RIYADH: The CEO of the Saudi Fund for Development, Sultan bin Abdulrahman Al-Murshid, and the Omani Minister of Finance, Sultan bin Salem Al-Habsi, signed a development memorandum of understanding to support the establishment of the Thumrait Industrial City Project in Oman.

The project is funded by Saudi Arabia through the SFD with $40 million.

The signing ceremony was attended by the Saudi Ambassador to Oman, Ibrahim bin Saad bin Bishan, and several officials from both sides.

The MoU aims to develop the industrial, logistical, developmental, and social sectors in the Dhofar Governorate through the establishment of the integrated Thumrait Industrial City, covering an area of ​​approximately 3.94 million sq. meters.

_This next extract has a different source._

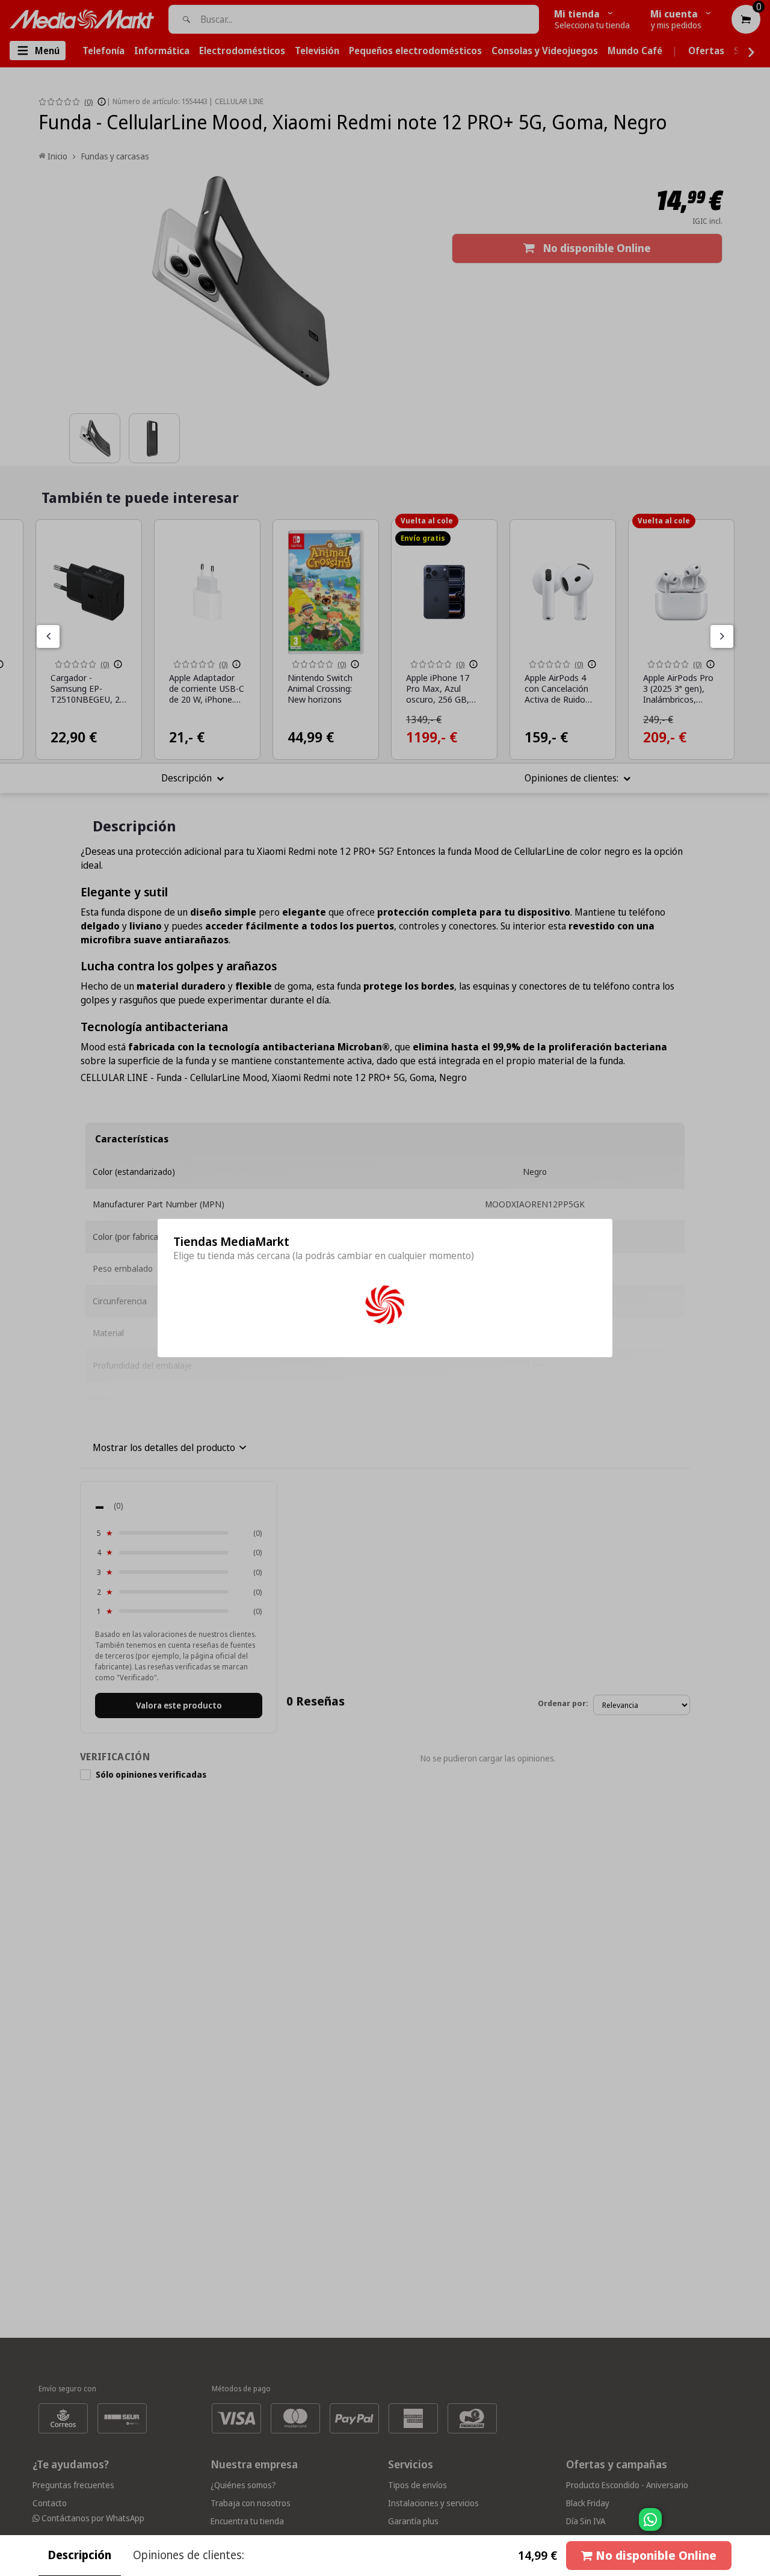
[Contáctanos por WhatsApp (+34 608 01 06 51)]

The city will be equipped with all necessary infrastructure services. The project includes the construction and equipping of administrative and service buildings as well as public facilities. It also includes road works and electrical installations, as well as water networks and the construction of two wastewater treatment plants.

Engineering consultancy services will also be provided, reflecting the expected developmental impact in enhancing the industrial and service sectors in the governorate.

The CEO of the SFD affirmed that this MoU reflects the Kingdom’s efforts, through the fund, to support development sectors in Oman and strengthen the close development partnership between the two sides.

This will be achieved through the implementation of high-quality projects that contribute to developing infrastructure and creating an integrated and stimulating environment for industrial and logistical activities, which will positively impact the empowerment of the private sector and enhance economic as well as social development.

For his part, the Omani Minister of Finance emphasized that the signing of this agreement stems from a desire to strengthen developmental, economic, and investment relations and encourage partnerships across various sectors between the two countries.

At a time when the world is getting fragmented due to geopolitical tensions and ongoing wars, Saudi Arabia’s development fund is becoming a beacon of hope, as it continues to provide soft loans and grants for emerging economies.

Established in 1974 and commencing operations in 1975, the Saudi Fund for Development has financed more than 800 development projects in over 100 countries, with a cumulative value exceeding $21 billion.

SFD’s financing spans across multiple sectors, including health, education, and transport, as well as water and energy, with the aim of improving living conditions, enhancing capacity building, and creating job opportunities for millions of people in emerging nations.